Every Monday Douglas-Westwood in London use to present their DW Monday and today it’s it about “US Shale – Gearing Up for a price recovery”. The report describes how the US fracking industry is preparing to be a swing producer. The report by Iva Brkic:
OPEC members (predominately Saudi Arabia) have traditionally been the only countries with the ability to ramp-up production through spare oil supply capacity. Nowadays, however, following the shale revolution, the US onshore market is widely being touted as the industry’s new ‘swing’ producer.

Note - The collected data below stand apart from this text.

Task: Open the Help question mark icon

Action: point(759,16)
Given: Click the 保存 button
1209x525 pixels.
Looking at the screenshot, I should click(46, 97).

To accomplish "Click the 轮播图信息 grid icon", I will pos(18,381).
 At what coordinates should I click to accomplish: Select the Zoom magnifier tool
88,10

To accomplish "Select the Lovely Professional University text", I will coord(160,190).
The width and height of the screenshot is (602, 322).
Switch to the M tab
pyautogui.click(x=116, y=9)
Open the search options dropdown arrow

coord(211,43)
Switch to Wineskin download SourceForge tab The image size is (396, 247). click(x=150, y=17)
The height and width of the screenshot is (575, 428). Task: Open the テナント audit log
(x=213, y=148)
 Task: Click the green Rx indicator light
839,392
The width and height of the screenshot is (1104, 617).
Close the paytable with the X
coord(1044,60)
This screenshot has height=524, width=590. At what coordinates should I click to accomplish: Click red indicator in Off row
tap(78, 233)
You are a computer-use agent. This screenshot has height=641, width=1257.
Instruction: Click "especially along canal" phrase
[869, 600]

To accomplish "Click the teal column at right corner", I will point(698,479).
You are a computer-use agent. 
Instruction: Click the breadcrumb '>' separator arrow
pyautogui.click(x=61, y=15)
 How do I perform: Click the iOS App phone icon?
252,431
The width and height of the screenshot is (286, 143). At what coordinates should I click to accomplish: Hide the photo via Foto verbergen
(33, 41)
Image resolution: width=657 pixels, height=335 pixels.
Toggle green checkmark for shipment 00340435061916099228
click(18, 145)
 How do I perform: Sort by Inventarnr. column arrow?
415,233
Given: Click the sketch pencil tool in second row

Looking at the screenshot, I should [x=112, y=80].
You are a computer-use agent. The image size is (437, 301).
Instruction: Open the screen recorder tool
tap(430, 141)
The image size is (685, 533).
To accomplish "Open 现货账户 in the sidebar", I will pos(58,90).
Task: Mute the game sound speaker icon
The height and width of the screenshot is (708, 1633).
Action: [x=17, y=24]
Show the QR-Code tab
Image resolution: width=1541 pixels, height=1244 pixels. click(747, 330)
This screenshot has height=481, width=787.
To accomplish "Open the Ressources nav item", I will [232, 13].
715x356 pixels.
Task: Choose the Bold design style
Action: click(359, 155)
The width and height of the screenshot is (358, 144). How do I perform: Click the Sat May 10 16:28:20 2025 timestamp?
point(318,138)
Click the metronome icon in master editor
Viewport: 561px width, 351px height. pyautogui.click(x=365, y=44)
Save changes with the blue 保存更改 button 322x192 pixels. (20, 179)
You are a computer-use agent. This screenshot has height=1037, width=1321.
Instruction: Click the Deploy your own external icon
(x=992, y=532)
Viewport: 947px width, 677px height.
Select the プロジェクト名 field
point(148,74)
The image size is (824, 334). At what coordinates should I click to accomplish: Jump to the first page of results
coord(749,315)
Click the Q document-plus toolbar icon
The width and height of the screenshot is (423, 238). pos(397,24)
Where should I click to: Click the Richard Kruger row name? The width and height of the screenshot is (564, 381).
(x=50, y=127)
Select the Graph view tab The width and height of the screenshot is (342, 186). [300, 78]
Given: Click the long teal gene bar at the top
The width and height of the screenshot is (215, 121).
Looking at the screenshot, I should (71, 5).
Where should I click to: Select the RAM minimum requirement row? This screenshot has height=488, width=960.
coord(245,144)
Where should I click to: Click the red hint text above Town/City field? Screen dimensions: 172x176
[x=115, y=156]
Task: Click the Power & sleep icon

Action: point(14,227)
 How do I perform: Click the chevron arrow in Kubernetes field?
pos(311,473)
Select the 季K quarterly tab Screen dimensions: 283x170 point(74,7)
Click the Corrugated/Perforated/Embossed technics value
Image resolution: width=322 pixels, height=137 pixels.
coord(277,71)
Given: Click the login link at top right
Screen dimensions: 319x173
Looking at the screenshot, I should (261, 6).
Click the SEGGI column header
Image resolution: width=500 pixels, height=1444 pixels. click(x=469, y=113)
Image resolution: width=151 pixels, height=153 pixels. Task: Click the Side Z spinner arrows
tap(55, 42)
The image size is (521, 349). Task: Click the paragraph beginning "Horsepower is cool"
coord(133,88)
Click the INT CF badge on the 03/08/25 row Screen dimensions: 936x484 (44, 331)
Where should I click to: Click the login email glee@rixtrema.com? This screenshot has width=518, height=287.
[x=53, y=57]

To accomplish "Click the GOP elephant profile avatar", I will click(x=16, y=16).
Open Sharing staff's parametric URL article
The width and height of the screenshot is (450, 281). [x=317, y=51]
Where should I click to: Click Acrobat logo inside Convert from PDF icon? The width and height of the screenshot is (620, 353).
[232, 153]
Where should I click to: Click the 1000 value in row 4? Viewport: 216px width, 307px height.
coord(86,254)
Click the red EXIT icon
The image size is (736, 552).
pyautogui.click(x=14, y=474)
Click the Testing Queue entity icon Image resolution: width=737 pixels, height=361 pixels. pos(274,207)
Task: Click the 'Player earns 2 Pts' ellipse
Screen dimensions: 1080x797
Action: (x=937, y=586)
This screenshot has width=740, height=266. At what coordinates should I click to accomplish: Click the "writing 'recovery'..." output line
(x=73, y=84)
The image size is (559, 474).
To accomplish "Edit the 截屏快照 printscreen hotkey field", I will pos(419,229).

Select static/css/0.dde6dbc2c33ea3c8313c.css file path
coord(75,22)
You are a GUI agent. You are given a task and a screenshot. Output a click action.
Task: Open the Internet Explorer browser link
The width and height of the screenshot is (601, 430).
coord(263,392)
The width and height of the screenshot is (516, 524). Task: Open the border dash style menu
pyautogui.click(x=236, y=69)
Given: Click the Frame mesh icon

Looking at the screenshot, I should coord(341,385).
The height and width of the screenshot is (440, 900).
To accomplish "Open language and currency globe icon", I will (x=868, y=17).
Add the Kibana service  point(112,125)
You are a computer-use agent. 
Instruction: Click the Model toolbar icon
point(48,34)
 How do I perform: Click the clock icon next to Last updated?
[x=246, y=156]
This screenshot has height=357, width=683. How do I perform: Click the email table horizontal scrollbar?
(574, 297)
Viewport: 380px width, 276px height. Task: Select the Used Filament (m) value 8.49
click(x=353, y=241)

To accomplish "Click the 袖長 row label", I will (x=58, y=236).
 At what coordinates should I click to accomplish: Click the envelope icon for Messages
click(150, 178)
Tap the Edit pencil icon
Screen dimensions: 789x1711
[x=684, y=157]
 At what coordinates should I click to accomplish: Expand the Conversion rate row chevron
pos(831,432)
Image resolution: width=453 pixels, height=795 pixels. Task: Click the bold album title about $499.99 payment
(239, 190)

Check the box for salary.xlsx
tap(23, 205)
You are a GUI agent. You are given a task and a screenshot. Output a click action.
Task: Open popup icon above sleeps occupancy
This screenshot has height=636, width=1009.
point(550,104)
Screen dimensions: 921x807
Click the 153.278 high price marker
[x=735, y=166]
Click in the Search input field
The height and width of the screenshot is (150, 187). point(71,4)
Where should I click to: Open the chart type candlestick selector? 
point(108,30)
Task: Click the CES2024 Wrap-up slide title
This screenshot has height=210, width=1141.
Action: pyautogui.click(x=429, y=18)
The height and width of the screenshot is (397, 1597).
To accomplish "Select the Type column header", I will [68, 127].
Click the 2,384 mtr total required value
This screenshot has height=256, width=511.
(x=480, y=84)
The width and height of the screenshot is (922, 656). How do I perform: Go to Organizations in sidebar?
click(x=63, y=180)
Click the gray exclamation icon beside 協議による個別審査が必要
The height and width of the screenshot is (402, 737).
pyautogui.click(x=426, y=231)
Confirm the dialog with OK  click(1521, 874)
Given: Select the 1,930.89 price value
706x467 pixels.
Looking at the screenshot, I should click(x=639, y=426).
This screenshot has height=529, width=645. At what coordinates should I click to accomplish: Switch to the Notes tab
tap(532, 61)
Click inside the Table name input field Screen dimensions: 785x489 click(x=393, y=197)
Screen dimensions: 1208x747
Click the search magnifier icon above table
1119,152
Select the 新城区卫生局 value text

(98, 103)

DW expects significantly reduced OFS activity in the US in 2015, with 30% fewer wells drilled, and expenditure down 36% relative to 2014. In the current low price environment, there is a growing trend amongst operators to drill wells, but defer completion. Motivation for these wells – commonly referred to as ‘WOCs’ (waiting on completion) or ‘DUCs’ (drilled but uncompleted) – is multi-faceted, but fundamentally producers are holding out for a commodity price recovery, or an OFS cost reduction (or a combination of both). Whilst sinking capital in uncompleted wells is not a sustainable long-term strategy, the growing backlog of DUCs demonstrates an acknowledgement amongst US shale players of the importance of being ‘first past the post’ upon price recovery. EOG Resources, Apache and Chesapeake Energy are among those that have chosen to widely adopt this strategy.
As the proportion of DUCs grows, the resilience shown by US production may falter sooner than expected. When it does, and the underlying commodity recovers, the extent to which the nascent and fragmented US onshore industry can provide the sort of coordinated ‘swing’ response required to stabilise price, remains to be seen.
Whilst the oil industry has always been intrinsically cyclical, the control dials are now in the hands of a new market player. The rapid introduction of new supply in the volumes seen from the US onshore industry is unprecedented. Whilst DW believes that prices must recover in the long-term to support required activity, the market is still calibrating. Forecasting prices is more difficult than ever, but continued short-term volatility seems very likely as the market struggles to find balance.
Iva Brkic, Douglas-Westwood London
+44 207 397 3338 or Iva.Brkic@douglaswestwood.com
Bruce Stephenson
April 6, 2015
This article seems an attempt to put a bright face (swing producer of the future) on the current fracking industry. The swing producer has historically had power and influence. In this case, though, fracking will only be viable when the average price of oil remains above a certain figure. This number seems to be roughly $70 to $120 per barrel, depending on the circumstances of the specific shale play. So it’s really , “Fracking may be the new swing producer for oil, but only when the price of oil is at least X dollars per barrel.”
Notice how this article tacitly implies that Saudi Arabia is no longer the global swing producer. This has been true for some years, but has been obfuscated by Saudi Arabia’s ‘spare capacity’ in the form of especially sour oil. This spare capacity is real, but is not currently sufficient refinery capacity for it. Thus, Saudi Arabia no longer has real ‘swing producer’ status. Interesting how this article obliquely refers to this issue.
Perhaps the fracking indutry will recover from current low oil prices. Perhaps the fracking industry will collapse over the next few years, as debt comes due and oil prices remain low. We shall see.